だからといって、東国原知事と同じことが他の知事にできるわけではない。
 高級官僚出身、国政からの転出、地方政界出身など知事の出自は様々だが、行政や政治のプロができないことを東国原知事はやってしまう。プロができないことを、あっさり実践している。それを県民や国民が求めているのだとしたら、多くの知事はこれまで目が届かなかったのは何なのかを、嫌でも考えさせられてしまう。
 知事の仕事は激務である。庁内、県議会の仕事だけでなく外部からの陳情は引きも切らない。地方分権改革が動き出して以来、全国知事会議は頻繁に開かれるようになったし、それに向けた戦術・戦略の打ち合わせもあれば、ブロック会議もある。
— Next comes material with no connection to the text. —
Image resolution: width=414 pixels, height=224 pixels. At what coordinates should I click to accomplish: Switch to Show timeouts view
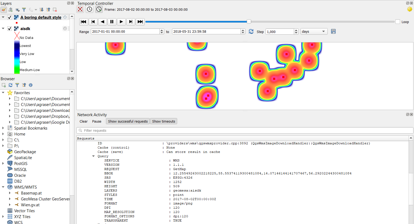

 そんな激務の身にもかかわらず、昨年の東国原知事は在京の民放テレビキー局の番組に頻繁に出演していた。忙しい県政の合間をぬって宮崎を留守にするわけだから、スケジュールは超人的だったであろう。

東国原人気にあやかろうとする誘いは当分なくなりそうにない。今年初め、知事は1年目のような「PR行脚」を可能な限り抑えたいと言った。これまでのような分刻みのスケジュールを続けていては体がもたないだけでなく、県政のリーダーとしての仕事にも十分手が回らなくなる恐れがあるからだ。
 芸能タレントから知事になるのは珍しいことではないが、これまでは身の処し方に適切さを欠き短命で終わった知事がいた。
 世間の目は移ろいやすい。人気も支持率も、ちょっとしたきっかけで大きく動く。東国原知事といえども、油断は禁物である。